The reply should hold nothing except the lines from the one with "Open 1 stop link for Scandinavian flight" through the end of the entries, duplicated exactly and with no pictures.

## Stored entries
_ _ _

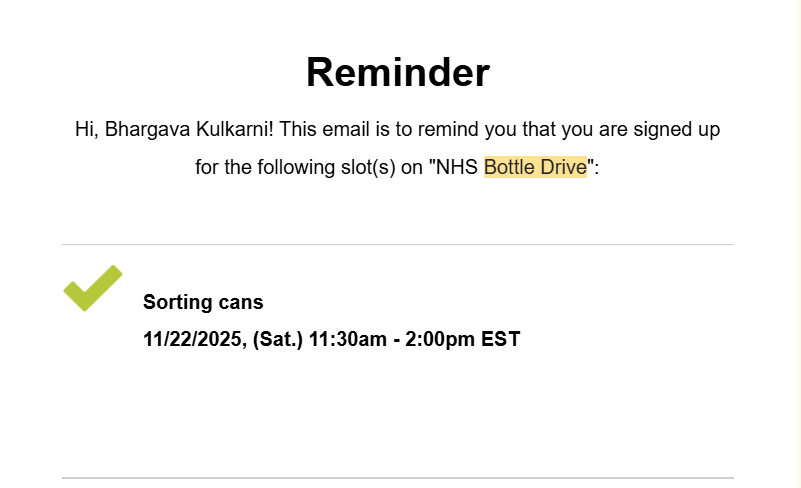
Task: Click the words signed up
Action: pos(665,130)
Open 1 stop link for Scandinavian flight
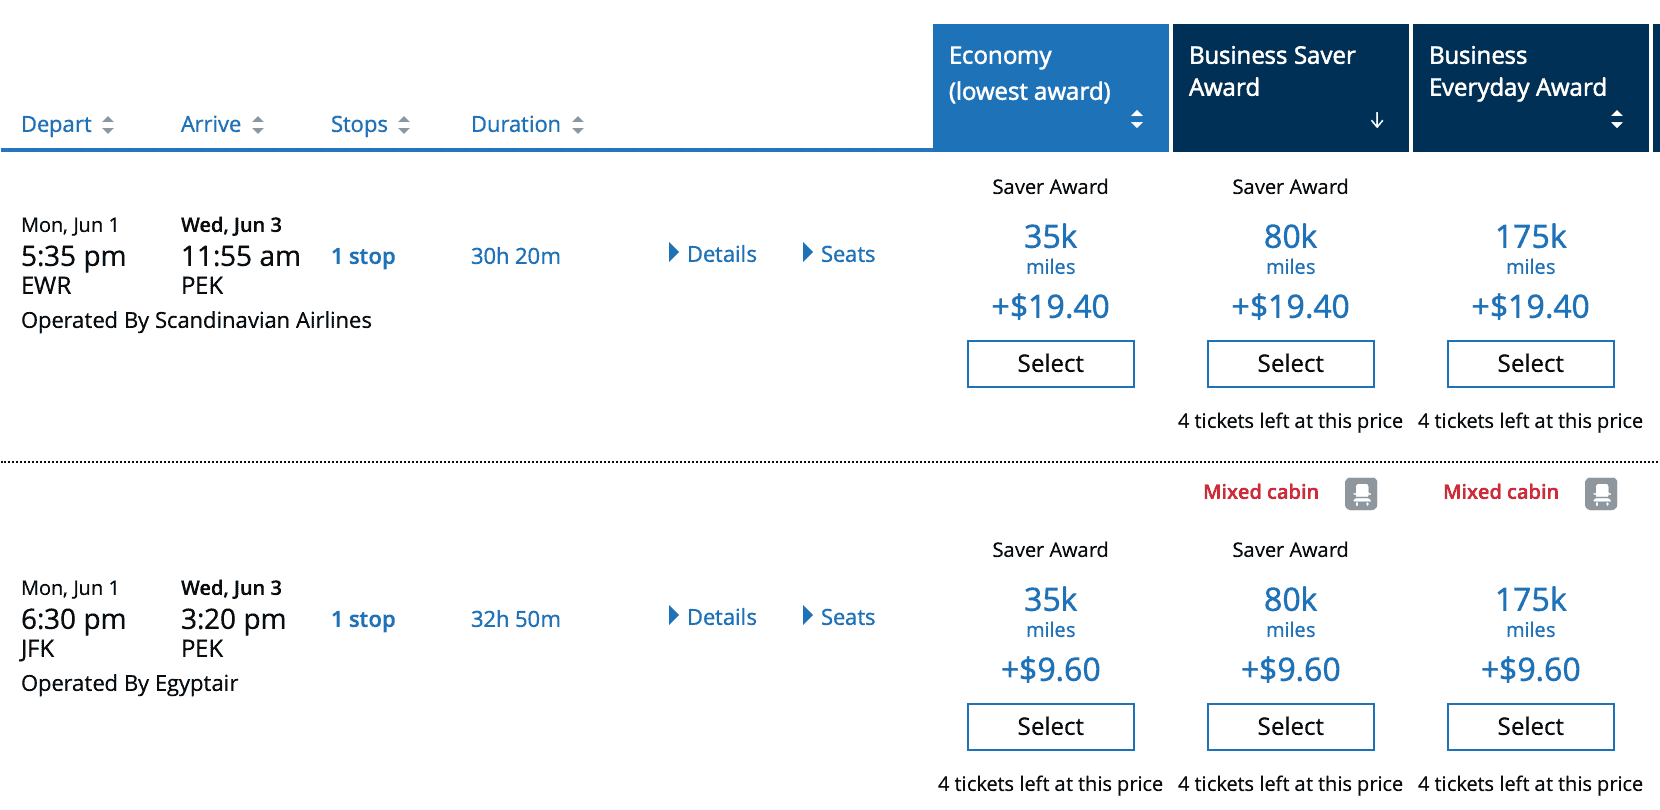 363,257
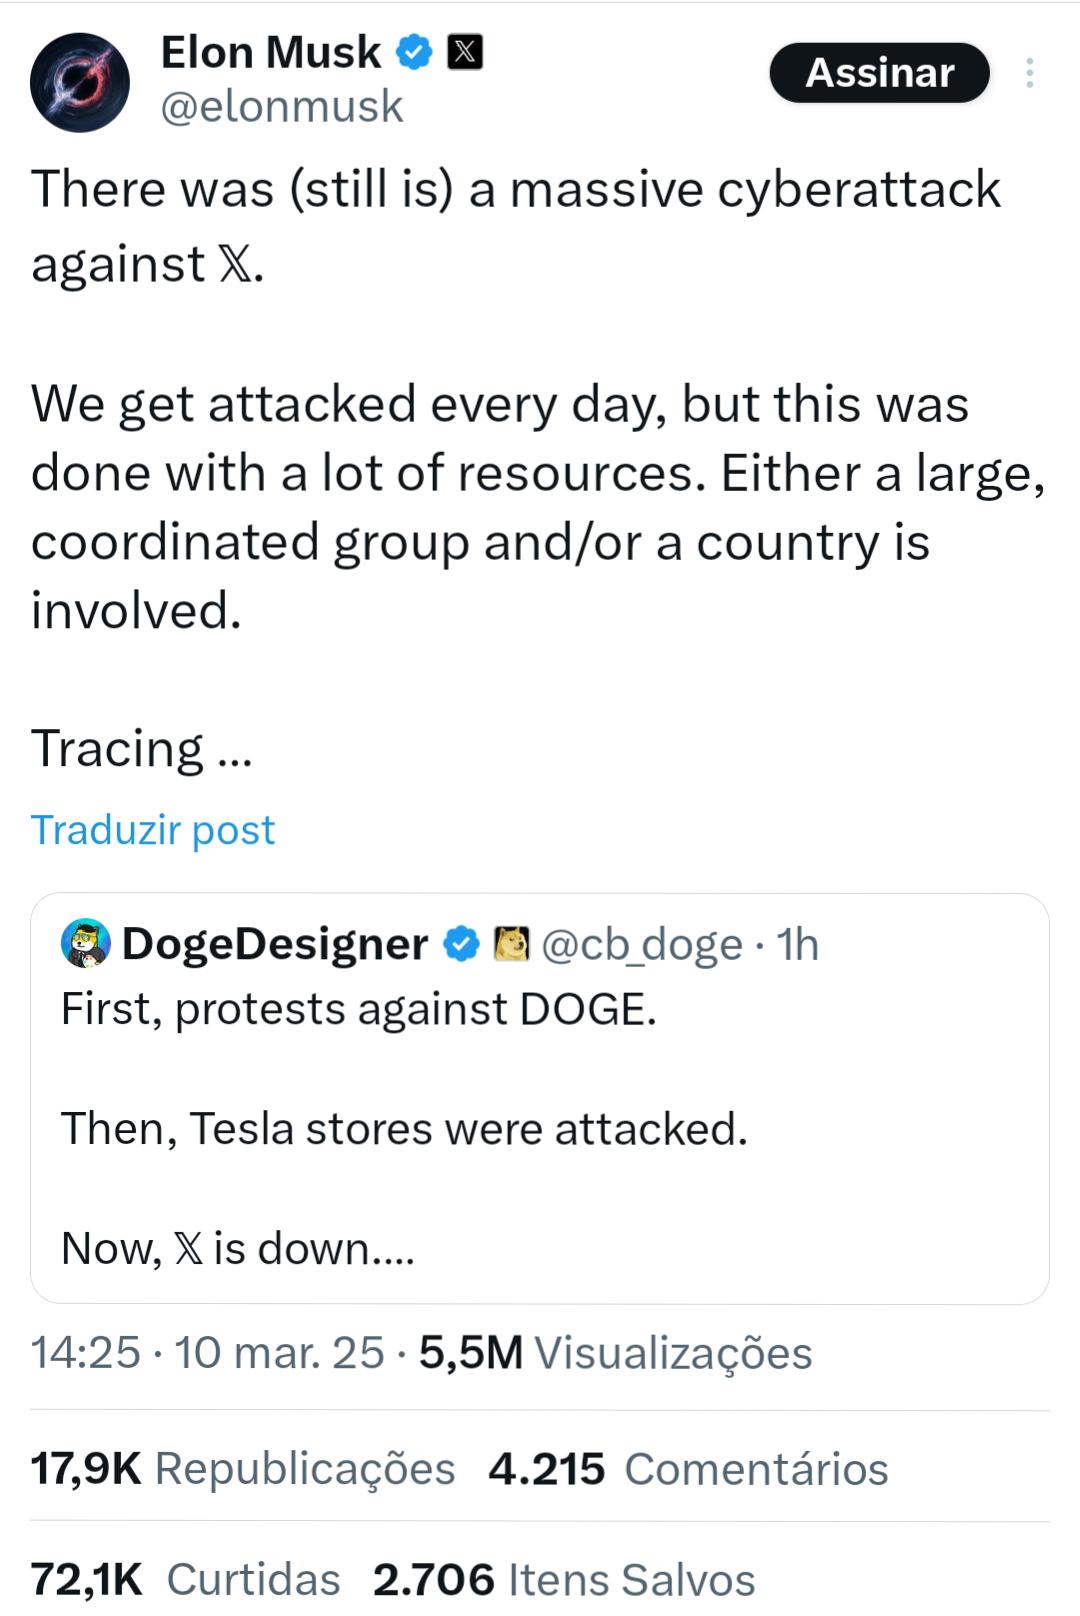Viewport: 1080px width, 1616px height.
Task: Show the 72,1K Curtidas list
Action: 186,1579
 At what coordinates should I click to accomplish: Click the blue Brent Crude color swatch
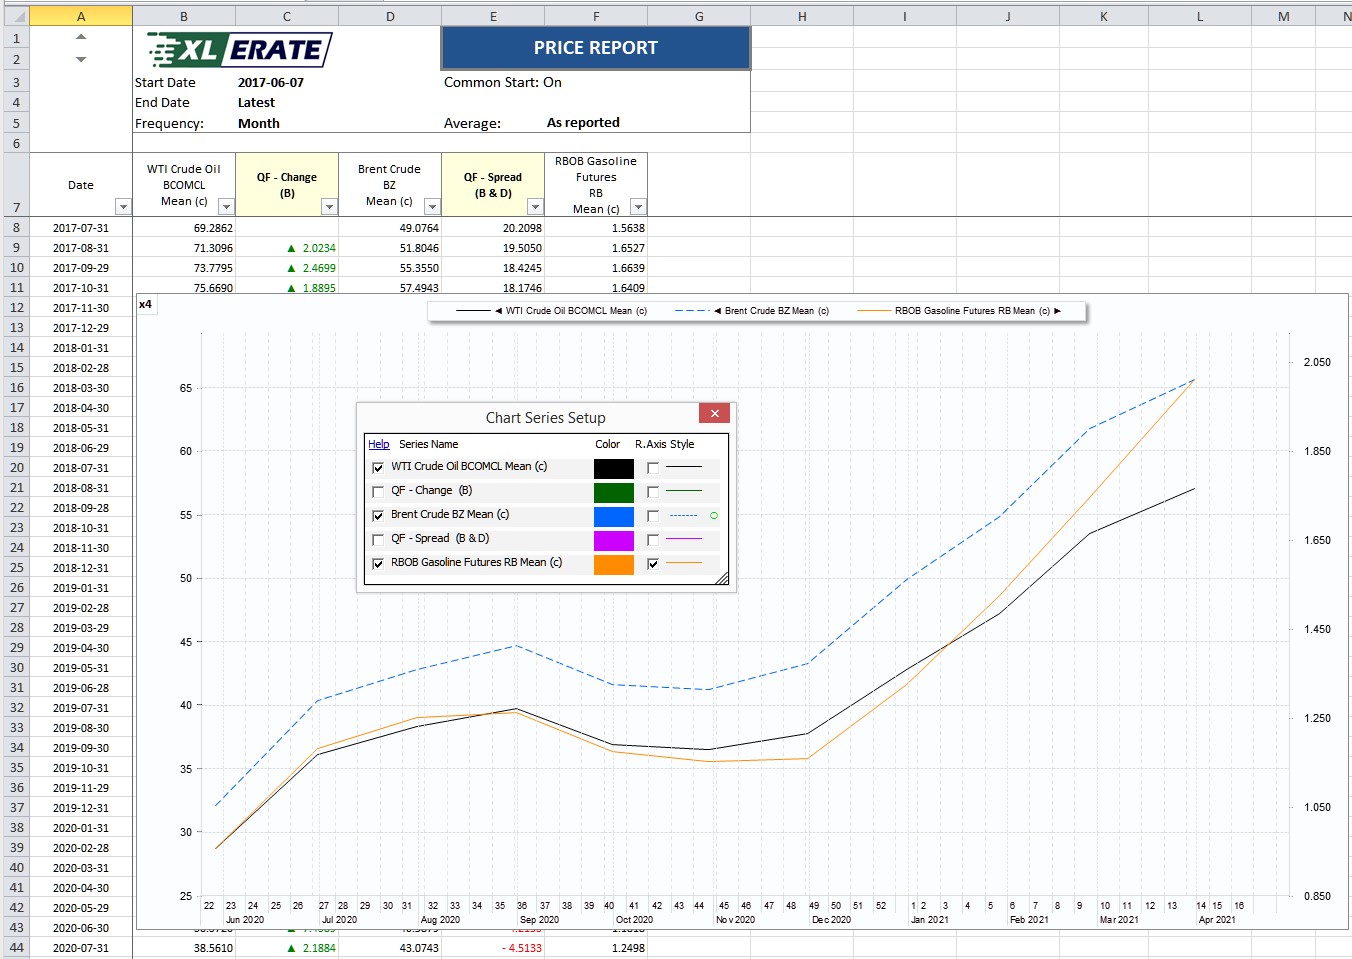(613, 516)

_ _ _

## Task solution
Open 1 stop link for Scandinavian flight
 363,257
Viewport: 1080px width, 1616px height.
Task: Show the 72,1K Curtidas list
Action: 186,1579
 At what coordinates should I click to accomplish: Click the blue Brent Crude color swatch
(613, 516)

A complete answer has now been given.